Cette différence devient visible dans les files d’attente, les portes, les transports et les trottoirs. Dans un contexte hispanophone, rester attentif au rythme collectif évite de donner l’impression de bloquer la circulation ou de paraître pressé de façon impolie. Les règles ne sont pas écrites, mais elles sont bien réelles.

10. Formules de politesse trop directes ou trop absentes

Dans beaucoup de contextes hispanophones, une demande directe sans atténuation peut sembler sèche. Dire Dame esto est grammaticalement compréhensible, mais ¿Me puede dar esto, por favor? sonne beaucoup plus naturel et respectueux.

Quelques atténuations très fréquentes :

  • por favor
  • gracias
  • si no es molestia
  • cuando pueda
  • ¿sería posible…?

Le niveau de politesse varie selon les pays, mais l’habitude de marquer la demande reste centrale. Dans les magasins, les restaurants, les administrations et le travail, une requête bien formulée améliore immédiatement l’échange.

11. Penser que tous les pays hispanophones parlent « pareil »

L’espagnol partagé par plus de 20 pays n’est pas uniforme. Le lexique, la prononciation et certaines habitudes de courtoisie changent selon les régions, et ces différences sont normales.

Quelques contrastes utiles à connaître :

  • En Espagne, le z et le c devant e/i se prononcent souvent comme un son proche du th anglais dans think
  • Dans la plupart de l’Amérique latine, ils se prononcent comme s
  • En Espagne, vosotros est standard
  • Dans la plupart de l’Amérique latine, ustedes domine
  • Des mots de tous les jours changent selon le pays : voiture, bus, téléphone, ordinateur, jus, argent

Cette diversité n’est pas un obstacle, mais elle impose de vérifier le registre attendu avant une conversation importante. Un espagnol neutre et clair reste le meilleur point de départ.

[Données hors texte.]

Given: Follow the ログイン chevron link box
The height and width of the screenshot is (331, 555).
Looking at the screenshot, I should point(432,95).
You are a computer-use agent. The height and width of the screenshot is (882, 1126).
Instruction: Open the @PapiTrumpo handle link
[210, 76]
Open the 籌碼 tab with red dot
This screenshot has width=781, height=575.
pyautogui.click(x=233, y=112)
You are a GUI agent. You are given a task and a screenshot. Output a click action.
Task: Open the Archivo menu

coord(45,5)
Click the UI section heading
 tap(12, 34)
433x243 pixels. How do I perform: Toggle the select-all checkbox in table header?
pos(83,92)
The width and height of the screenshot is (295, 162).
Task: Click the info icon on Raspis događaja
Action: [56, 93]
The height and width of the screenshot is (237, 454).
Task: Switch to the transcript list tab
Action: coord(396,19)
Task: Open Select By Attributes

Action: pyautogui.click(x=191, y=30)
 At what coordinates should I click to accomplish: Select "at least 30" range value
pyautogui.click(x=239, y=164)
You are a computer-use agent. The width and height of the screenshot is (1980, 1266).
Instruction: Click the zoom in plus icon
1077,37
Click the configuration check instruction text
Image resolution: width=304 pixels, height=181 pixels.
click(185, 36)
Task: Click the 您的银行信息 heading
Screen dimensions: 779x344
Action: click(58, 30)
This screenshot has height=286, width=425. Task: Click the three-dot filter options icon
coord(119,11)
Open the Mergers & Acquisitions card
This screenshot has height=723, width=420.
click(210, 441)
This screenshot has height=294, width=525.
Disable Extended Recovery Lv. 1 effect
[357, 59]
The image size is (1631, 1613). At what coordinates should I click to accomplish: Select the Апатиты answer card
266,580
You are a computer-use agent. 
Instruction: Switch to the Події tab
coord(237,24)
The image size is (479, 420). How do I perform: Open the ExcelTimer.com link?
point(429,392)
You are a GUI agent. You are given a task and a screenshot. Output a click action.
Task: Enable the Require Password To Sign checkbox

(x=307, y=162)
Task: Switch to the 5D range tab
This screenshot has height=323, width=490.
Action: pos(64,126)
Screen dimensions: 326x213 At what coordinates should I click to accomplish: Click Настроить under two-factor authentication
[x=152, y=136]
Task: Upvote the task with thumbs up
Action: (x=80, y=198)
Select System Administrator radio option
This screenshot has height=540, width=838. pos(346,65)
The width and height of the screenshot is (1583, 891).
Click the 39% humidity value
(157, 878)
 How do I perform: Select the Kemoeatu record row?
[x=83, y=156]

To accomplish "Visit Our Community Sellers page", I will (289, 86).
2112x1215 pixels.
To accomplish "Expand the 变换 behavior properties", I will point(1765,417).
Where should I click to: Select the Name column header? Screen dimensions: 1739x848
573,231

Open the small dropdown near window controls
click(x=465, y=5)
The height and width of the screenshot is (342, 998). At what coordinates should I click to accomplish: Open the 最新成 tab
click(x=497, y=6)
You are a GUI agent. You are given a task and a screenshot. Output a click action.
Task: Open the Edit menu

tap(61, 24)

12. Les erreurs les plus coûteuses dans une conversation réelle

Les maladresses culturelles les plus gênantes ne sont pas toujours les fautes de grammaire. En pratique, les problèmes les plus visibles sont souvent :

  • oublier de saluer
  • parler trop abruptement
  • employer un mot inadapté au pays
  • tutoyer trop vite
  • traduire littéralement une expression française
  • ignorer une différence de registre entre formel et familier

Dans un échange réel, la combinaison la plus efficace reste simple : salutation claire, phrases courtes, vocabulaire prudent, et adaptation au contexte local. Cette approche compte souvent davantage qu’un niveau théorique élevé.

En bref

Pour éviter des erreurs culturelles en parlant espagnol, il faut montrer du respect par la politesse des salutations individuelles, adapter son vocabulaire au pays hispanophone concerné, maîtriser quelques règles grammaticales spécifiques et faire preuve de considération envers les habitudes sociales locales. 1 2 3 4 8

La règle la plus utile est simple : en espagnol, la correction linguistique compte, mais la fluidité sociale compte tout autant.